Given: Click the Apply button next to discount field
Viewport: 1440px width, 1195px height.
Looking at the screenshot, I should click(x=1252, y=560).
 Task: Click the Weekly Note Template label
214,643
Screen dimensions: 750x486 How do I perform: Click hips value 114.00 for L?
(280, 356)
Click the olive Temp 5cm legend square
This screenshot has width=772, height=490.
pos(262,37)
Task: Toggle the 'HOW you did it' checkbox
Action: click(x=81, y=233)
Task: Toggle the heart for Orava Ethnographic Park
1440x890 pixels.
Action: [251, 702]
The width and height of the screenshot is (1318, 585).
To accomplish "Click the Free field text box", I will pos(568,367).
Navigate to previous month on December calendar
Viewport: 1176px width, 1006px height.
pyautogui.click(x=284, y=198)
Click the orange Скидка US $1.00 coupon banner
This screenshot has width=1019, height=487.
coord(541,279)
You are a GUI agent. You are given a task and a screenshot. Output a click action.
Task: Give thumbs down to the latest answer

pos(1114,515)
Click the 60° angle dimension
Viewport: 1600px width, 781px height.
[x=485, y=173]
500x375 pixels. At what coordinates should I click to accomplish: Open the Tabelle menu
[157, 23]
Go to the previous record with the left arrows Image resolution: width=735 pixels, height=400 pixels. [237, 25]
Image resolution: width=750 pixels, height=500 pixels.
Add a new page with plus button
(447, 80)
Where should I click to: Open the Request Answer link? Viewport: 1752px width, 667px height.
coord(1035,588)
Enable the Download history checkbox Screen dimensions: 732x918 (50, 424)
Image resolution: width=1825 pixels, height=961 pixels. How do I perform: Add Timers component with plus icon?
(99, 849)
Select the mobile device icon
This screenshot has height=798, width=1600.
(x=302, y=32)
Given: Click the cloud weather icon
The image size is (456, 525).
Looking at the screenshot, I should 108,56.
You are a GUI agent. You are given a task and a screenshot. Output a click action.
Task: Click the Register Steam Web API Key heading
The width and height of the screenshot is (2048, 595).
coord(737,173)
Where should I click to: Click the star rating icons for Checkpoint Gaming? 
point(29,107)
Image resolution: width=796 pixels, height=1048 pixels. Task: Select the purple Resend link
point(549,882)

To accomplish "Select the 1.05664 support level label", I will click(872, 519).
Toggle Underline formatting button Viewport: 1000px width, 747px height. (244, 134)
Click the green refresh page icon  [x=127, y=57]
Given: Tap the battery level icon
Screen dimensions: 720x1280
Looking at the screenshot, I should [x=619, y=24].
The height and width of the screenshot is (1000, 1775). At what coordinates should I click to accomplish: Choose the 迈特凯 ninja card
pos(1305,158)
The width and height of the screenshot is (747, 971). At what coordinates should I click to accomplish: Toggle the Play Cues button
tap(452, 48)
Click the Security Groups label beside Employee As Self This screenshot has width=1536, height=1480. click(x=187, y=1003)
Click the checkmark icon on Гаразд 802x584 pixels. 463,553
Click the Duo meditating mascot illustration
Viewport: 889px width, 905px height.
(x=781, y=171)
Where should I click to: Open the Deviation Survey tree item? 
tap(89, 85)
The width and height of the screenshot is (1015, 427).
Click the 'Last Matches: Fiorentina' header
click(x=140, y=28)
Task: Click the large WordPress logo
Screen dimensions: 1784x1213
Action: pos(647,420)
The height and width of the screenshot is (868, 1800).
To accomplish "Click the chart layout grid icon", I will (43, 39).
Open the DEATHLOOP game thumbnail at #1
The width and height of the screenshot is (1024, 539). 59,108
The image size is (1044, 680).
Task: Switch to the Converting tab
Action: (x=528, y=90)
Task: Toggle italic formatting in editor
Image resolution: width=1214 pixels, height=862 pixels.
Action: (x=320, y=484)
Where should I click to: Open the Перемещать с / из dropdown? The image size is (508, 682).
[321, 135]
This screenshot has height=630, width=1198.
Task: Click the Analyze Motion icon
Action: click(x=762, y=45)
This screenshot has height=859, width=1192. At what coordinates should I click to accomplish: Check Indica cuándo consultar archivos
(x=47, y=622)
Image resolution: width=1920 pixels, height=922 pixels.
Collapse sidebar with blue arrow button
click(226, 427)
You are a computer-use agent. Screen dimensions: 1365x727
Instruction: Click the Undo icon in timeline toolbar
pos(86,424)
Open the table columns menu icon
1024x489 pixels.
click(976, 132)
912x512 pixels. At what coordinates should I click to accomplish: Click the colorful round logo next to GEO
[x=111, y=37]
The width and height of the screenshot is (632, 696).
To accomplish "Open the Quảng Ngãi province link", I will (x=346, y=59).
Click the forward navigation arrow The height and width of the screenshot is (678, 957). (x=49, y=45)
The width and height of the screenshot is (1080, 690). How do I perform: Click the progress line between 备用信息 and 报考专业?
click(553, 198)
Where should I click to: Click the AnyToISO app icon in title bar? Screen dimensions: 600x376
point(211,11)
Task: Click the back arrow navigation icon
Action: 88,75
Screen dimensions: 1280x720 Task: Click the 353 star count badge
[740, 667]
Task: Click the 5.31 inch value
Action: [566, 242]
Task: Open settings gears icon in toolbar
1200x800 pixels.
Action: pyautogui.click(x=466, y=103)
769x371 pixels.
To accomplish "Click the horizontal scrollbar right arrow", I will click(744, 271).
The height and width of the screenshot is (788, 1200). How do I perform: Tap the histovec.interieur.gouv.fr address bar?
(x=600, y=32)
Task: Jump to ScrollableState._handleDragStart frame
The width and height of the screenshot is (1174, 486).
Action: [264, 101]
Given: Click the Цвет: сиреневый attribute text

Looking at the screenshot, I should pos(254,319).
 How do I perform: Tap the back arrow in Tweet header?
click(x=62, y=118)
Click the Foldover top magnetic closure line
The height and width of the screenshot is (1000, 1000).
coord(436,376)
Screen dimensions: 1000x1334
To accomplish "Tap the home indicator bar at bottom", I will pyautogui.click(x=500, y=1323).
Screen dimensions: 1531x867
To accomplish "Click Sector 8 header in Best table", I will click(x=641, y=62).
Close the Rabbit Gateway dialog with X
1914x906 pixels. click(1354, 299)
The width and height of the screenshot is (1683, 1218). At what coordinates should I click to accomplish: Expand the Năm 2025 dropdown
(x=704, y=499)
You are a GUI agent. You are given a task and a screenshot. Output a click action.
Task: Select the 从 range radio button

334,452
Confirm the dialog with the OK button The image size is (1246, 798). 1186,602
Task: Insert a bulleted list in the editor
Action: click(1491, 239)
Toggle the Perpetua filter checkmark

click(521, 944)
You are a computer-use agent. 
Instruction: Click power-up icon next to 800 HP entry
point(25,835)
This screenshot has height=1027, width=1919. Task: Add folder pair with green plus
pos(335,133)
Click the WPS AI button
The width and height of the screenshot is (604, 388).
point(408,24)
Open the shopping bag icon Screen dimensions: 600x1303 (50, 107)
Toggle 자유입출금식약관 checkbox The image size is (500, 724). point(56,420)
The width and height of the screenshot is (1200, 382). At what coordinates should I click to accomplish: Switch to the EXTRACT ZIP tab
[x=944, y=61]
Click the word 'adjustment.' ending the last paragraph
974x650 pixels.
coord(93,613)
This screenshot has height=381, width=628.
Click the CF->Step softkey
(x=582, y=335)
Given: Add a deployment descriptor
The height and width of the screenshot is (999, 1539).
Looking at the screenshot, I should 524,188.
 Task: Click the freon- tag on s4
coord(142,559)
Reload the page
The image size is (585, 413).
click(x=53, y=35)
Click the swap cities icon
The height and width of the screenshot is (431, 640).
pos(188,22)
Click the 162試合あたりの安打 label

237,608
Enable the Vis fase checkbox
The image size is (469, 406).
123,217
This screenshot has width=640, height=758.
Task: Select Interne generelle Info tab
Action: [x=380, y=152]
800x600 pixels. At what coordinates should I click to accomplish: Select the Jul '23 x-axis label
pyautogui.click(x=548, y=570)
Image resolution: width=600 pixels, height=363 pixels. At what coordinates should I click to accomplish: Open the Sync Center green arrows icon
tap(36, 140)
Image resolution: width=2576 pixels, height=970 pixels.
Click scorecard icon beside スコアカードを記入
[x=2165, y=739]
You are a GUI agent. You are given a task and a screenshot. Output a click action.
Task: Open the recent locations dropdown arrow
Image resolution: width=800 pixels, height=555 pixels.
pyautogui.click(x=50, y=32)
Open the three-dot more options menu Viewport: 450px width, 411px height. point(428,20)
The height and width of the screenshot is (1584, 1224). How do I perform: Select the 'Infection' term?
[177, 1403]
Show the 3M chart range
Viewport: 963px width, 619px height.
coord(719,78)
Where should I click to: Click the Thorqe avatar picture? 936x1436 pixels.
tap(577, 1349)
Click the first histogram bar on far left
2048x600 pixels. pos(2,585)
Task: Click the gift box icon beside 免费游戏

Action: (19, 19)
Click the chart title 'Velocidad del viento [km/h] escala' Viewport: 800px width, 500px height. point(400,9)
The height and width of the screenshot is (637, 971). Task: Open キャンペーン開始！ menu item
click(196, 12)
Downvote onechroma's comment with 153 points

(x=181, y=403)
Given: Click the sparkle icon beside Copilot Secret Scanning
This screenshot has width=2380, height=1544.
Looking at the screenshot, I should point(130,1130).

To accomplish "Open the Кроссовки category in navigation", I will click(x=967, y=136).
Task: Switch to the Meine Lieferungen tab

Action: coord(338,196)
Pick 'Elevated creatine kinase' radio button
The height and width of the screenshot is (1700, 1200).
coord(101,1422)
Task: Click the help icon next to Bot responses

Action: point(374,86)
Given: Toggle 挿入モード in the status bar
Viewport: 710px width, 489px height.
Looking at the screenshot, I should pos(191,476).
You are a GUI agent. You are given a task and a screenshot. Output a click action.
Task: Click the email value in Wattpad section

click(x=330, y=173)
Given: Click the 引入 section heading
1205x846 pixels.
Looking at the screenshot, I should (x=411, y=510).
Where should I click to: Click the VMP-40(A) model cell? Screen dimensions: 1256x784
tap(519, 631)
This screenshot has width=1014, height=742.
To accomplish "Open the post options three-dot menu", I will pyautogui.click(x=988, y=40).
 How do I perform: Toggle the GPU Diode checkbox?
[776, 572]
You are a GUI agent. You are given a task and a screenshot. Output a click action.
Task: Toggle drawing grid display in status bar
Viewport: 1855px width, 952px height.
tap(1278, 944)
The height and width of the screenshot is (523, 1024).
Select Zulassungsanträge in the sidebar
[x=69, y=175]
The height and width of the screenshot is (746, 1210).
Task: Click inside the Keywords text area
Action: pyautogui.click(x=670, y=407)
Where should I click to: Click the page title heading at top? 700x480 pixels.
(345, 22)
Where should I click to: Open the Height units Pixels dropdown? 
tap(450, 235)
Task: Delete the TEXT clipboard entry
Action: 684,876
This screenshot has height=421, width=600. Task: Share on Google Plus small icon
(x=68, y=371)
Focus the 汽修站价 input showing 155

▶ [Activity]: For the entries above, please state how many lines contain the string "formatting"; give the number and nothing else.

▶ [Completed task]: 2